Here there are the order property and $\kappa$-stable theory definitions.
(Order property) A theory is said to have the order property if there is an $L$-formula $\varphi$ and $M\models T$, with $X\subseteq M$, such that $\varphi$ defines a linear order on $X$.
($\kappa$-stable) We say a theory $T$ $\kappa$-stable, for a $\kappa$-infinite cardinal, if whenever $M\models T$, $A\subseteq M$, and $|A|\leq \kappa$, then $|S_n^M(A)|\leq \kappa$ for all natural $n$. (Note that, $S_n^M(A)$ consists in the set of $n$-type complete in $M$ over $A$.)
(Lemma 1.7.) For any $\kappa\geq \aleph_0$, there is a dense linear order $(A,<)$ with $B\subset A$ such that $B$ is dense in $A$ and $|B|\leq \kappa< |A|$.
To contradict $\kappa$-stability, you need to find a set $A\subseteq M$ with $|A|\leq \kappa$ and $|S_n^M(A)|>\kappa$.
So here's a stupid answer: What if $M$ is small relative to $\kappa$? Say $2^{|M|} \leq \kappa$. Then for any infinite $A\subseteq M$, $|S_n^M(A)|\leq 2^{|A|}\leq 2^{|M|} \leq \kappa$ so there is no hope of contradicting $\kappa$-stability while working in the model $M$.
In fact, it's not just enough to work in a large enough model and find a large enough set $A$: The strategy of the proof is to find a set $A$ which is linearly ordered in a specific order type (the kind described in Lemma 1.7).
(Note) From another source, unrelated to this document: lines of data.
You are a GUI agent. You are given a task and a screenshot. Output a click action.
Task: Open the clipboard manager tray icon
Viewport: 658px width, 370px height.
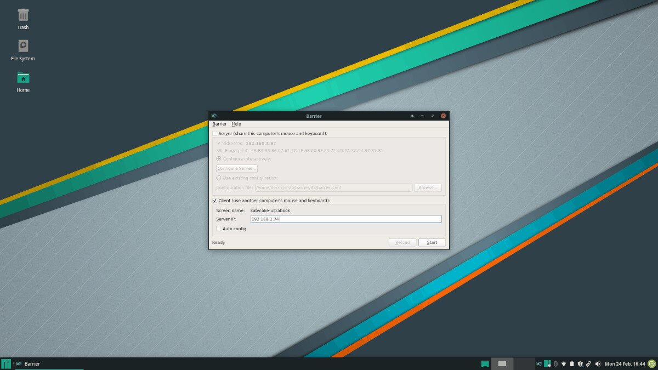(x=588, y=363)
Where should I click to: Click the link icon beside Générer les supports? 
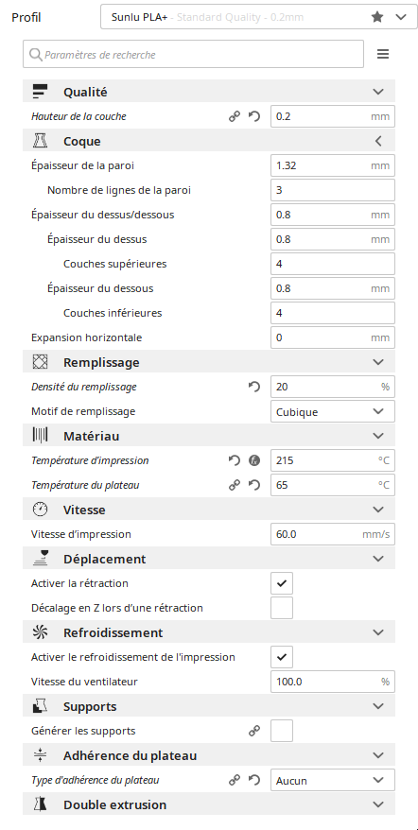pyautogui.click(x=254, y=731)
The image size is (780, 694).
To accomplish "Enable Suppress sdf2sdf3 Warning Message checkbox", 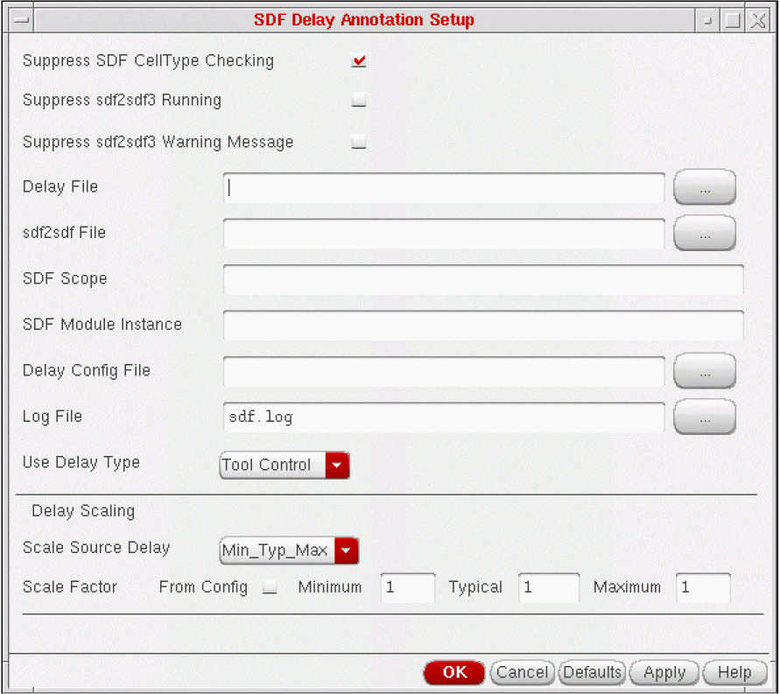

Now suppose we have some infinite set $X$ linearly ordered by a formula $\varphi$. [Correction: in your definition of "order property", you should include the condition that $X$ is infinite, otherwise every theory has the order property, by definably ordering a finite set.] Then we can use the compactness theorem to find a set which is linearly ordered by $\varphi$ in whatever order type we want. But the key thing is that the compactness theorem produces a model for us, which is in general different from the model we started with. The exception is if the model $M$ we started with is sufficiently saturated - then you can use compactness to show that a certain type is consistent, and realize it in $M$ using saturation.
Moral: If you want to apply the compactness theorem to realize some type, you have to be willing to move to a new model (which can be arranged to be an elementary extension) or work in a sufficiently saturated model to begin with.
In the comments, you ask for more explanation on the application of the compactness theorem. Here's how it works:
By Lemma 1.7, there is a dense linear order $(A,<)$ with $B\subseteq A$ such that $B$ is dense in $A$ and $|B|\leq \kappa < |A|$. For each $a\in A$, let $\bar{c}_a$ be a tuple of new constant symbols of the same length as the tuples $\bar{v}$ and $\bar{w}$. Now write down the following theory: $$\text{EDiag}(M)\cup \{\varphi(\bar{c}_a,\bar{c}_b)\mid a<b\text{ in }A\} \cup \{\lnot \varphi(\bar{c}_a,\bar{c}_b)\mid b\leq a\text{ in }A\}.$$ Here $\text{EDiag}(M)$ is the elementary diagram of $M$. A model of this theory is an elementary extension of $M$, which contains a family of tuples which are linearly ordered by $\varphi$ in order type $A$.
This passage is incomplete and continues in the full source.